- Work instruction: Return every line from the records below with the string "agent".
Segment Start: Provided records
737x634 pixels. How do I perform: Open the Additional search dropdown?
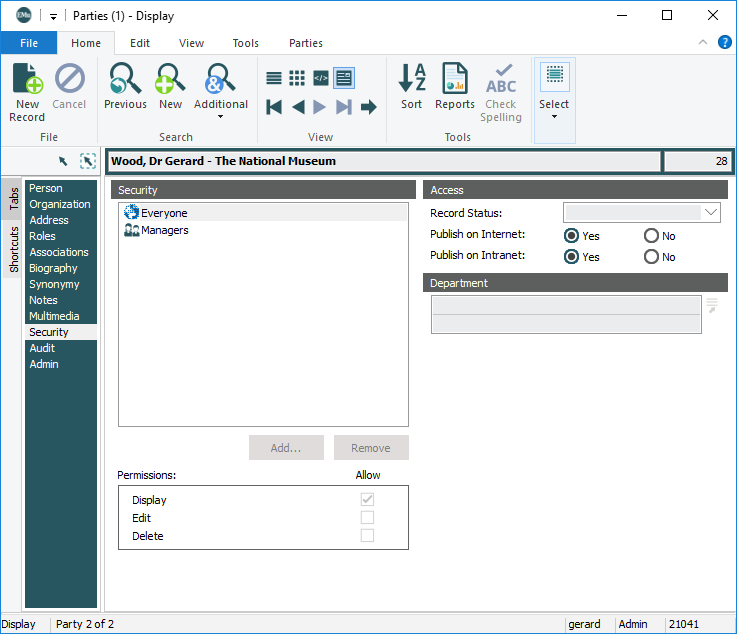221,104
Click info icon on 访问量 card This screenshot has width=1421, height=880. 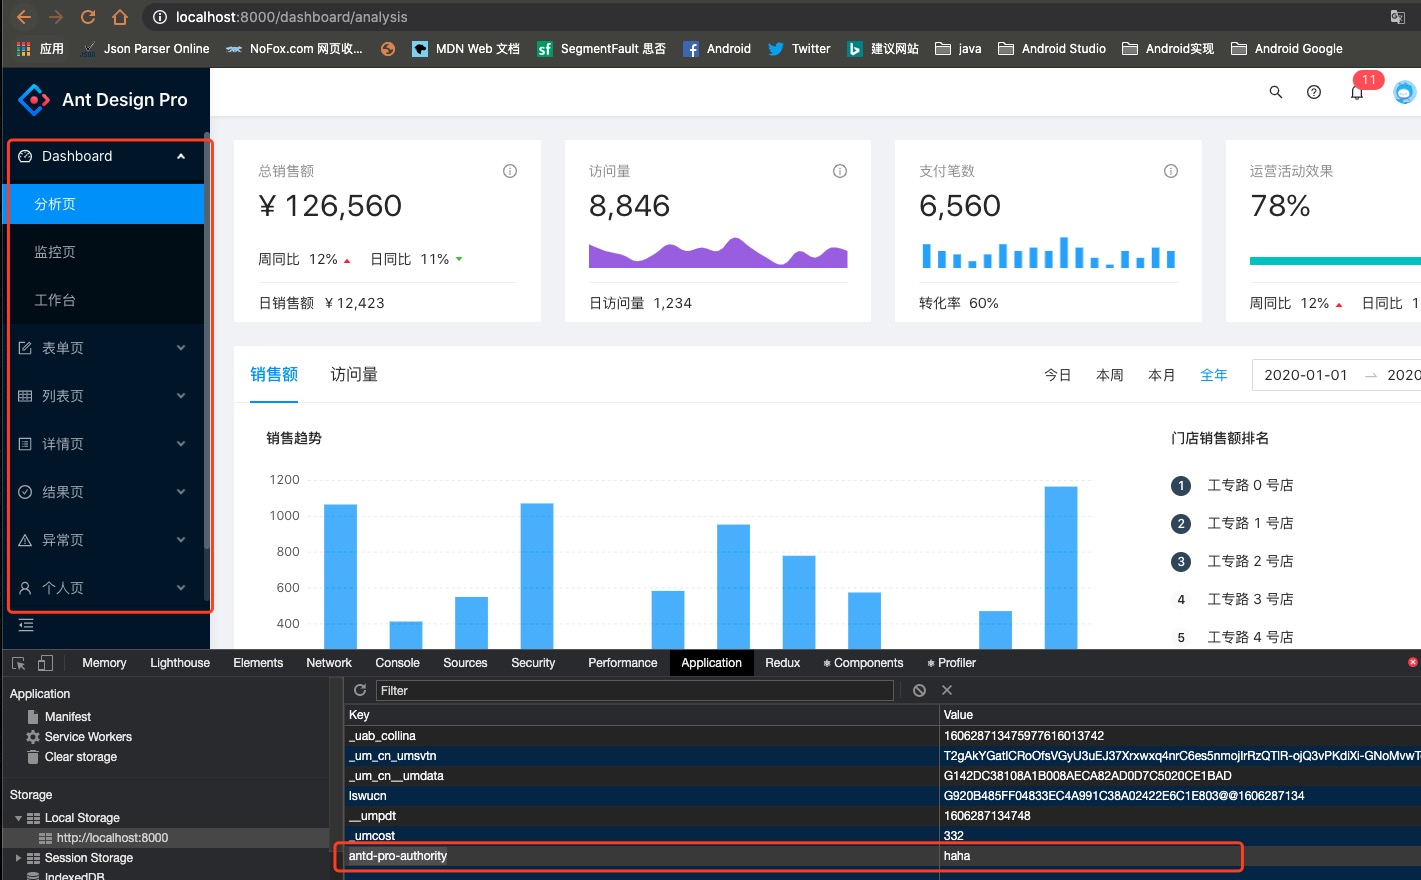coord(840,171)
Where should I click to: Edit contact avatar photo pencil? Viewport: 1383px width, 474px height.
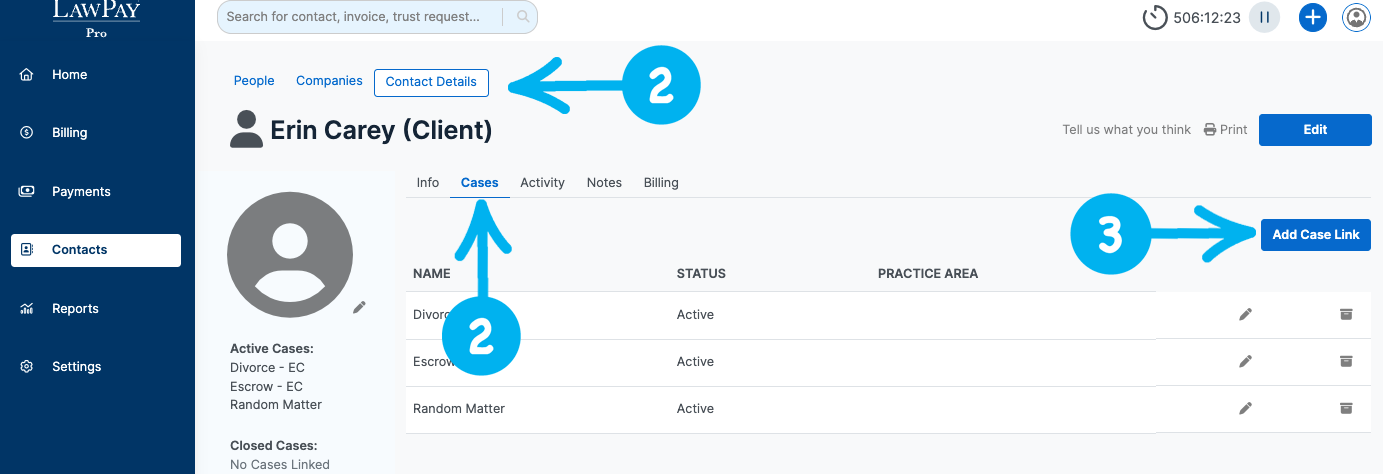pos(359,307)
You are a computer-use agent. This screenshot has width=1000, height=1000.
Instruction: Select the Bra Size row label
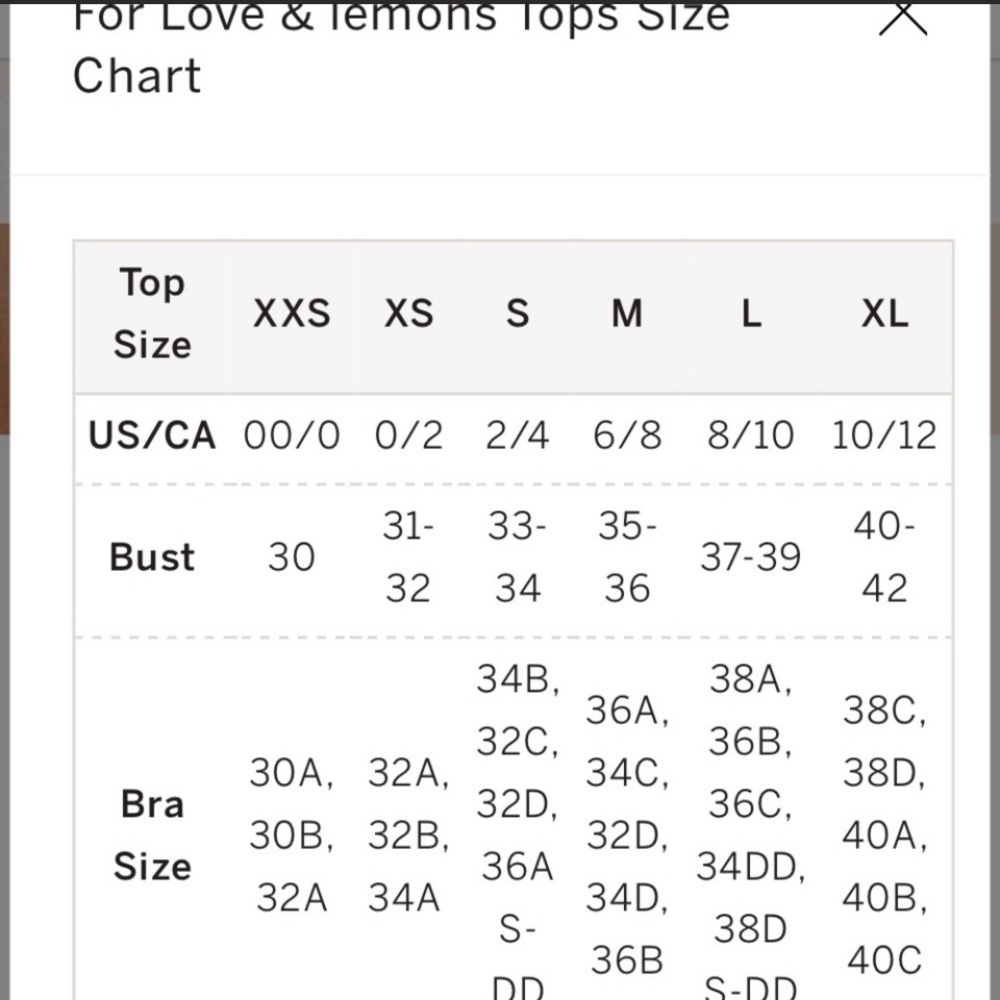click(152, 834)
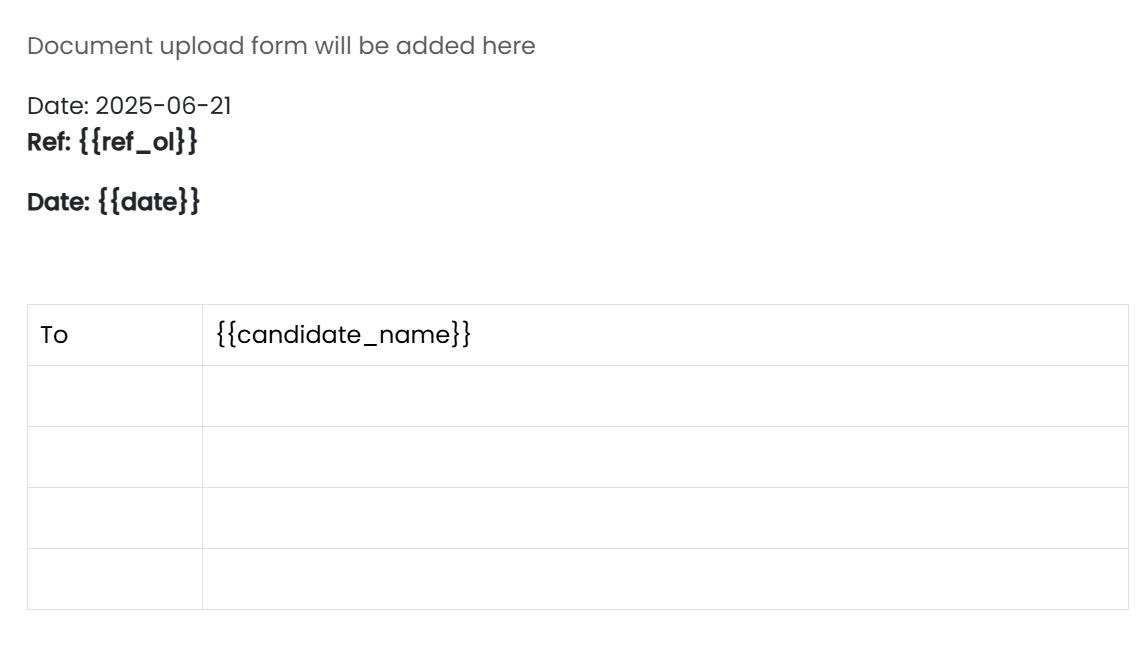Click the bold "Ref:" label
The width and height of the screenshot is (1145, 662).
[49, 142]
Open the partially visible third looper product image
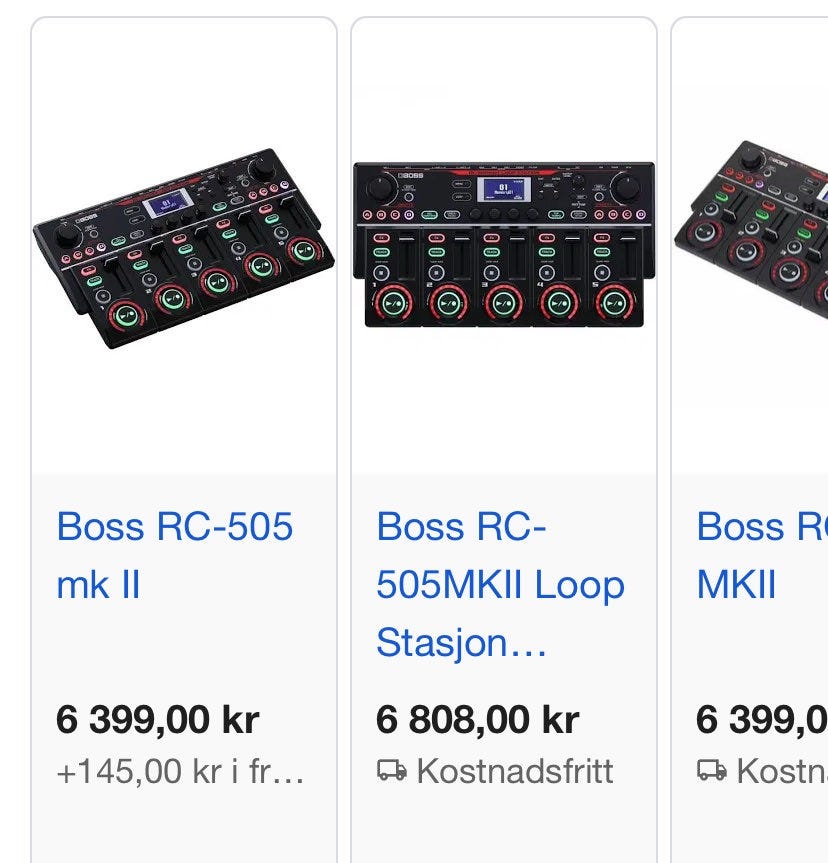This screenshot has width=828, height=863. tap(751, 231)
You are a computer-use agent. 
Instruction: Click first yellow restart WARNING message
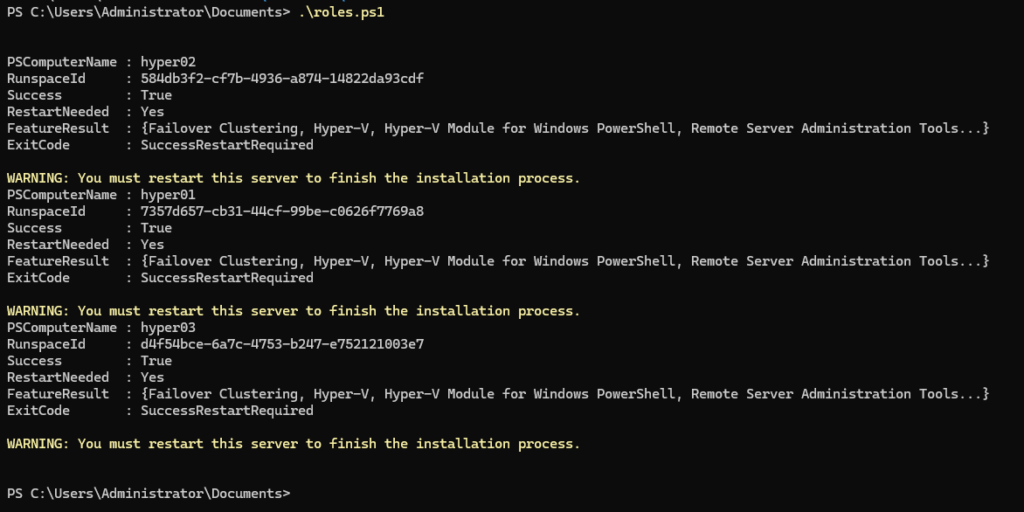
Segment End: Provided records
- Solved exercise:
You are a computer-use agent. This screenshot has width=1000, height=1000.
You are a computer-use agent. 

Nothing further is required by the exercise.